§ What you need to do:
1) Please translate this sentence from the passage on the Genesis creation days into Spanish: "How long does that process usually take?"
2) In the passage on the Genesis creation days, to whom is Psalm 90 attributed?
3) Take the passage on the Genesis creation days further, continuing it from its last line.

§ Text passage:
====================

Part of what I do in my classes is have the students read through the Genesis account, making a list of what happens on each day. The reason I do this is that we often determined what meaning to go with for a particular word based upon its local, and then global context (with non-local or Scriptures from over the Bible). Side note: I personally extended my own study to other creation accounts from the ancient near east to see how they thought of creation.
So we begin on Day 1 and work our way through Day 6 asking if there is any indication of how long various events took. Most of the events it is hard to say, like we can’t say ‘oh I know just how long it would take God to separate expanse from expanse.’ One interesting day though is day 3 where God commands the Earth to produce vegetation–verse 12 is very particular which reads something like:
The earth produced vegetation: seed-bearing plants according to their kinds and trees bearing fruit with seed in it according to their kinds.
This is the first thing that provides some context to how to understand what a ‘day’ is supposed to mean. You can ask, why does the text tell us that the Earth produced vegetation, especially noting that they were seed-bearing plants. How long does that process usually take? It is an interesting question I think, and it would be reading something into the text to somehow force it to say that this process was supernaturally quick on ‘day’ 3. This type of language is strongly similar to Psalm 90, which is attributed to Moses:
3 You return mankind to the dust,
saying, “Return, descendants of Adam.”
4 For in your sight a thousand years
are like yesterday that passes by,
like a few hours of the night.
5 You end their lives; they sleep.
They are like grass that grows in the morning—
6 in the morning it sprouts and grows;
by evening it withers and dries up.

====================

§ Raw data:
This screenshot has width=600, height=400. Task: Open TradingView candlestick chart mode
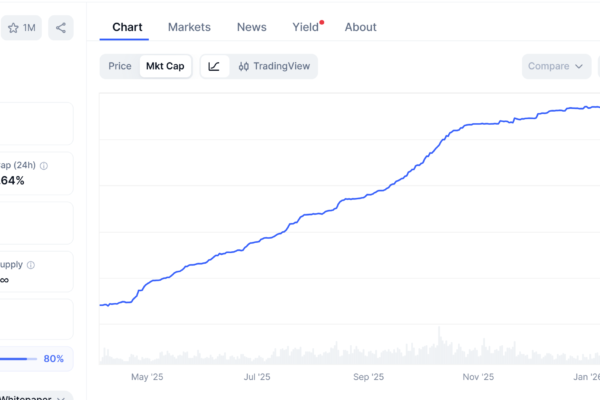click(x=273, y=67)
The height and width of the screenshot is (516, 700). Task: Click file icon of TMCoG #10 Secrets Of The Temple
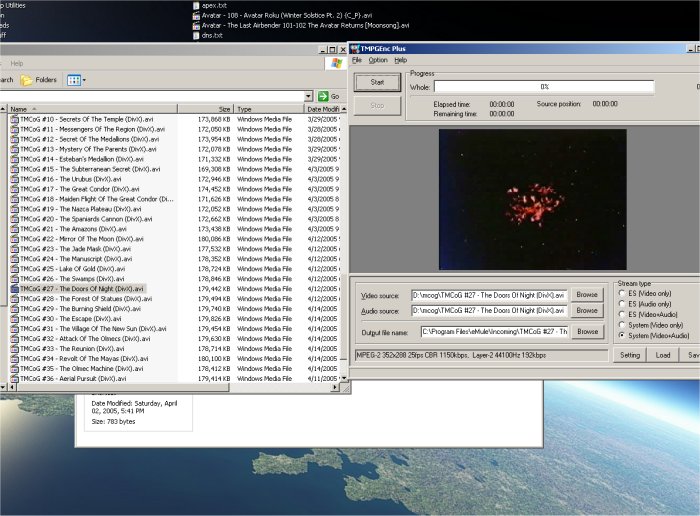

====================

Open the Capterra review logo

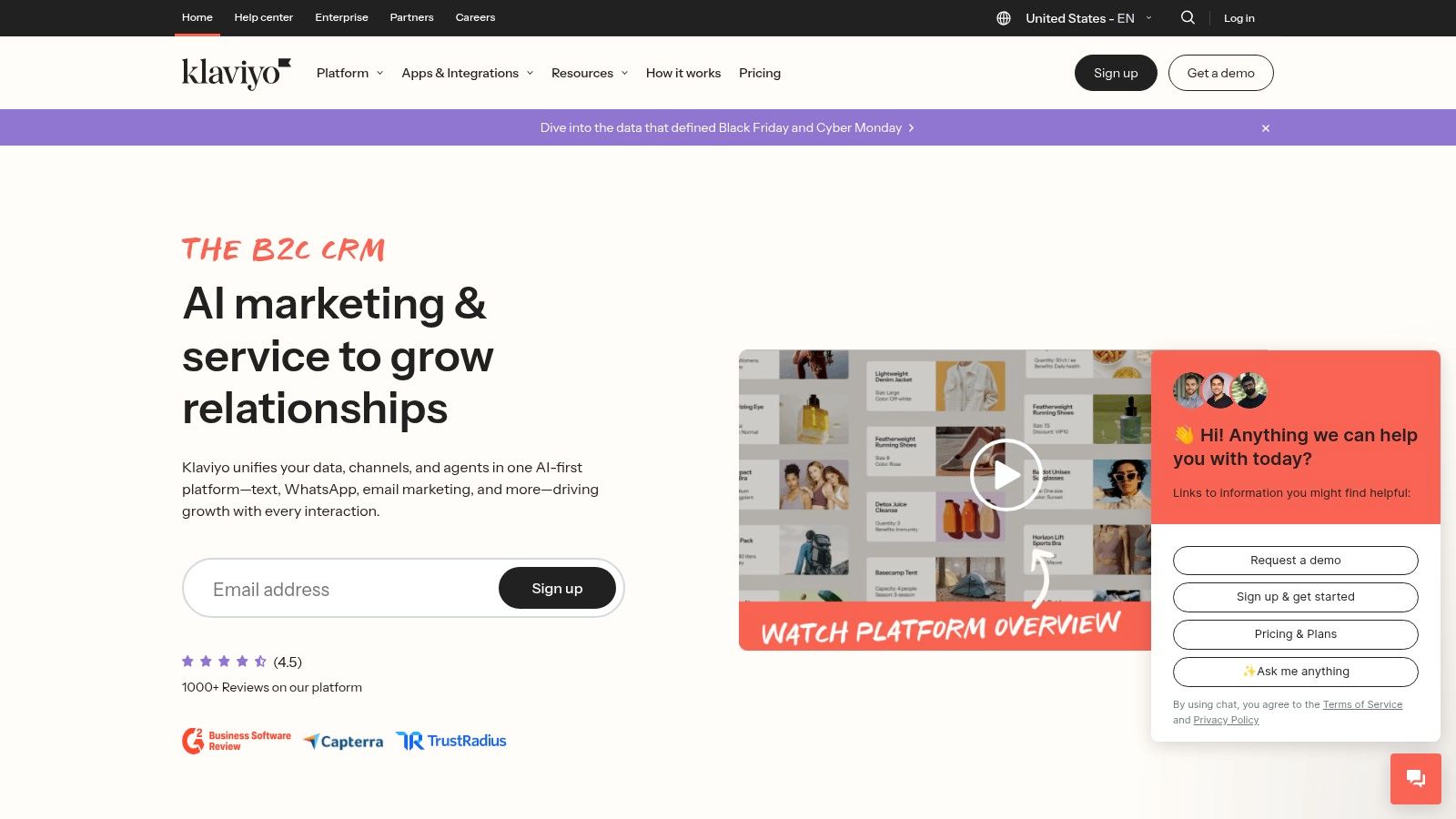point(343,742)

====================

§ Task answers:
1) ¿Cuánto tiempo suele tardar ese proceso?

2) Moses.

3)
There is a lot there to unpack but I will leave it to you and others to decide. There isn’t much else in terms of a time marker other than all the stuff that is packed into day 6-
God creates land animals (could be quick), God makes man (could be quick), God puts man in the garden, God plants a garden (where the trees and such grow out of the ground), God again makes the birds and land animals (a second time?) and the man names all of them (how long would that take?), did the man do any work on this day in the Garden as well? (there’s only 24 hours to work with here ) , the man needs to realize that he’s lonely (did the man enter into a state of loneliness after just a few hours?), the Lord knocks the man out with anesthesia and does a surgery making the woman (this probably took at least a few seconds), the man has a deep emotional response and bursts forth in poetic glory (it takes me a lot of agony before I burst forth in poetic beauty at the lifting of my agony but maybe that’s just me), God also gives them the creation mandate listed in chapter 1 and they go to bed, only to find out God is sleeping the next day when they wake up.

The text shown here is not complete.